Tigh comes to Adama's rescue, pointing a gun to Novacek's head. Novacek goes for the gun, but Tigh fights him off with the metal pipe. Tigh defends the Admiral's decision to shoot Novacek down, telling him "We're all soldiers, Danny; we're all expendable." Tigh tells Novacek that he was duped by the Cylons. They purposely let him go and drove him toward the fleet, somehow knowing that once he learned the truth, he would try to kill Adama. Novacek finally comes to his senses and realises he was just doing the Cylons' dirty work for them.

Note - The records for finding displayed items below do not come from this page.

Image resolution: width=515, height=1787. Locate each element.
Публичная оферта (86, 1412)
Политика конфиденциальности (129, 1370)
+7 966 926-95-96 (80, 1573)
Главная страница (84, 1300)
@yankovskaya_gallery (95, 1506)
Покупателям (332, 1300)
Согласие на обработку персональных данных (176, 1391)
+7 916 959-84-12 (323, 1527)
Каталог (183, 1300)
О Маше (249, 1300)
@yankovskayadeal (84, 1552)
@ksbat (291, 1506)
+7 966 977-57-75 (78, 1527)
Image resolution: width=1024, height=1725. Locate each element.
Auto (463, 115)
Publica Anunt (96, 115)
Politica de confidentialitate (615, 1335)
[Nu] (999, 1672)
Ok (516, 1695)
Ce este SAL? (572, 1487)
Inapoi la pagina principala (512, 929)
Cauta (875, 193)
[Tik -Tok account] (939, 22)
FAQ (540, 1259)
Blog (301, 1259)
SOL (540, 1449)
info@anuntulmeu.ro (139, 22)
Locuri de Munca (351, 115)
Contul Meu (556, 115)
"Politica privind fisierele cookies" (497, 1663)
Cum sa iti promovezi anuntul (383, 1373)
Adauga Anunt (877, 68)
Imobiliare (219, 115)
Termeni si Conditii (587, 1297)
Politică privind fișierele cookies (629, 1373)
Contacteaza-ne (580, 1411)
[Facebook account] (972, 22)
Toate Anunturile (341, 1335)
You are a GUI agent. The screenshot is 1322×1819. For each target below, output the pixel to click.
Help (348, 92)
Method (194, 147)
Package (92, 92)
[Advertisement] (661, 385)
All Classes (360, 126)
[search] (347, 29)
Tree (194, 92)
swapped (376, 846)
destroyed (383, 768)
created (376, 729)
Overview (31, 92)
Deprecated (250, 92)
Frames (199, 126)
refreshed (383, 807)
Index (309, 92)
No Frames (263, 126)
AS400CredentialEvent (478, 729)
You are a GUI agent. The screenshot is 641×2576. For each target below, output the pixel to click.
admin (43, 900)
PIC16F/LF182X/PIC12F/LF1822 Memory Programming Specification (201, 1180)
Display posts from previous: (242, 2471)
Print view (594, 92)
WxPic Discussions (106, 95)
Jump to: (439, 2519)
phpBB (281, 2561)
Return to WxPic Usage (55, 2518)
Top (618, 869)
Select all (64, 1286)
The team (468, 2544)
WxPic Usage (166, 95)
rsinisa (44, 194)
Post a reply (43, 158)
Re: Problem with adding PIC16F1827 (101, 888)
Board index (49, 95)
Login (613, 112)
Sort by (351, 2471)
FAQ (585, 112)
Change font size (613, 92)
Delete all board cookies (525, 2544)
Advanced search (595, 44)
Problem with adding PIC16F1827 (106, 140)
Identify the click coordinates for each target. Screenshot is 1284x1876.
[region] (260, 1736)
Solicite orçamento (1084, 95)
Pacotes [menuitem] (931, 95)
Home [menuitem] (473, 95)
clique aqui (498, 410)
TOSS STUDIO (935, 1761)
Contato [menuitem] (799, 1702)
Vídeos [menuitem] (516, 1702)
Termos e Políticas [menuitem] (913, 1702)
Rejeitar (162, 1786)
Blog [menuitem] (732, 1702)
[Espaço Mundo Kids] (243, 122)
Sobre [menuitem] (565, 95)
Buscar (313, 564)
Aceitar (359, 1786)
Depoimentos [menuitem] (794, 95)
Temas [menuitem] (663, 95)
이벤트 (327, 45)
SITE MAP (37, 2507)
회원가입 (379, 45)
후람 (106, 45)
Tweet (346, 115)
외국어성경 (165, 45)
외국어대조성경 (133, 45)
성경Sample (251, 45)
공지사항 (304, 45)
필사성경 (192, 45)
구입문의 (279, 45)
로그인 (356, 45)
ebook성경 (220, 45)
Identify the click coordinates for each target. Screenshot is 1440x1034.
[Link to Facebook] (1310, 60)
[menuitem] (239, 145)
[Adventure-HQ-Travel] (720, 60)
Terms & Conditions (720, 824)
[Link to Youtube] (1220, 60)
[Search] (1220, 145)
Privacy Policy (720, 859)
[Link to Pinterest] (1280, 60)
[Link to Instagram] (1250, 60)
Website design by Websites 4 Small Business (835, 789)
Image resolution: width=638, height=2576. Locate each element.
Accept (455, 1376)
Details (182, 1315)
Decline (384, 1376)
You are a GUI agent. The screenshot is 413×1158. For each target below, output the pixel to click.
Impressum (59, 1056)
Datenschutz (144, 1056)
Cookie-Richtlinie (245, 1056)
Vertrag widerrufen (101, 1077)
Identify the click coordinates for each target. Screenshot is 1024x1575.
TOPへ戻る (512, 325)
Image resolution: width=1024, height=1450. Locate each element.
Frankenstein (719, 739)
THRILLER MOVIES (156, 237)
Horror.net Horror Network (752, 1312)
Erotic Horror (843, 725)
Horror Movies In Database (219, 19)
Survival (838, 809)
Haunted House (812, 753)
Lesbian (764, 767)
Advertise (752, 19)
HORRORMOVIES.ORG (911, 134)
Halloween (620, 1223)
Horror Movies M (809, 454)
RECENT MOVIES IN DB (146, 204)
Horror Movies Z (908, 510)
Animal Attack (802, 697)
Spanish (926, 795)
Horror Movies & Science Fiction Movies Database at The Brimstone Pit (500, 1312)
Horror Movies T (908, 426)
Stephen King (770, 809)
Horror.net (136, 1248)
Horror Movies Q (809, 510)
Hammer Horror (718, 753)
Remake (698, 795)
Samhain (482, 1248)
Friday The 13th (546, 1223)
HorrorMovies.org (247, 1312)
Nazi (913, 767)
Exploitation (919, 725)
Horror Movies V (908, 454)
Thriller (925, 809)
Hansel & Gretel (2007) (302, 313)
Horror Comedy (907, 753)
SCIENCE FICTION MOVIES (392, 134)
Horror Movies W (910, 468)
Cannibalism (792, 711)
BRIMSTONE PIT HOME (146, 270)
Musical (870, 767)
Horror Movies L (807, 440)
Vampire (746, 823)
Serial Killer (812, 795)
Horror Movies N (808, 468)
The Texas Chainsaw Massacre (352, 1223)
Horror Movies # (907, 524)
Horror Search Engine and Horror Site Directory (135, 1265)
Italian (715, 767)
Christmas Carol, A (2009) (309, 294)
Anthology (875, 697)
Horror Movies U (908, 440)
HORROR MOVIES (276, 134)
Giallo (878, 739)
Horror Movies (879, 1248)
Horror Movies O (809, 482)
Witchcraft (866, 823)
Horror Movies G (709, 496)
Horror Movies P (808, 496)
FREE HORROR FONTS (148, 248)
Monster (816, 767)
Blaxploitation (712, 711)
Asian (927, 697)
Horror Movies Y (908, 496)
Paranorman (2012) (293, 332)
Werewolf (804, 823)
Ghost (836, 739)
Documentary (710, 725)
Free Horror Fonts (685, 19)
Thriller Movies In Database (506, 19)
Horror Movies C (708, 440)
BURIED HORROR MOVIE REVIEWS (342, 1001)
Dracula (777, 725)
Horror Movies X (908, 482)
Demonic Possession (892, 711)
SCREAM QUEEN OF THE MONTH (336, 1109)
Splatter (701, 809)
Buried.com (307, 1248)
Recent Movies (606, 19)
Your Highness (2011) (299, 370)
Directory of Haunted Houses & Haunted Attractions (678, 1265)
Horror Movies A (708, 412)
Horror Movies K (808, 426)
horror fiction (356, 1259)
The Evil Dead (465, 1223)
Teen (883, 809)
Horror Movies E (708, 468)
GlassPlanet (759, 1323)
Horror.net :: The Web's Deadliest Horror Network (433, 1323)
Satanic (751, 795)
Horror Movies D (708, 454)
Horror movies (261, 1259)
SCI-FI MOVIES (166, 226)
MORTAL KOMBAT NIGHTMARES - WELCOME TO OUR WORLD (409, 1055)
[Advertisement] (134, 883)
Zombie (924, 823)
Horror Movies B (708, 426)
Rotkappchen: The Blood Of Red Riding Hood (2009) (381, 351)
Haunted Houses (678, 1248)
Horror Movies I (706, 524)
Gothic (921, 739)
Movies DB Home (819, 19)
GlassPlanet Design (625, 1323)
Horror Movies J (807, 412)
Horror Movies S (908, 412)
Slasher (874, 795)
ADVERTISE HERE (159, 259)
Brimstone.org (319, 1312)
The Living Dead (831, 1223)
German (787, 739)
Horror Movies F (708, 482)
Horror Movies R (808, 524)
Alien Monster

A while later, Adama goes to Colonial One and hands his resignation to Roslin, saying he has to face up to what he has done and no longer deserves his command. Roslin refuses his resignation; in fact, she was just about to award him a medal of distinction for his 45 years of military service. Adama says he doesn't deserve it, but she admits the medal is not for "him" but for "them", the men and women under his command, who need a hero. When Adama laments his role in destroying the human race, Roslin responds by saying that the matter was both anybody's and everybody's fault. She also suggests he may have been manipulated by the admiralty to provoke a war. His penance in the Novacek matter will be to accept the medal, like it or not, and continue his job.

Adama accepts his medal. After the ceremony, he sees Novacek off as he departs for another ship in the fleet to attempt to rebuild his life as a civilian. Before he departs, Adama hands Novacek his Fleet uniform, reminding him "once a pilot, always a pilot," and the two salute each other one final time. Adama is then later paid a visit in his quarters by Colonel Tigh, who is uncertain why he went there in the first place. When Tigh rebuffs Adama's plea for him to return to his duties as the Galacticas XO, Adama then asks him if he is ready to talk about what happened to Ellen. Tigh says he needs a drink to which Adama replies, "Me too." The two sit down to talk.

== Reception ==
In a review for Slant Magazine, Emily St. James noted that the "Hero" "was a mostly subdued hour – a meditation on the nature of heroism that resisted the bombast that marks Galactica at its worst. While the story was slight, the ideas behind it weren't, and the show's actors made it a master class in how to perform ridiculous material without looking ridiculous."

==Notes==
- A continuity error in the flashback to the Valkyrie CIC has Adama wearing admiral's insignia on his uniform.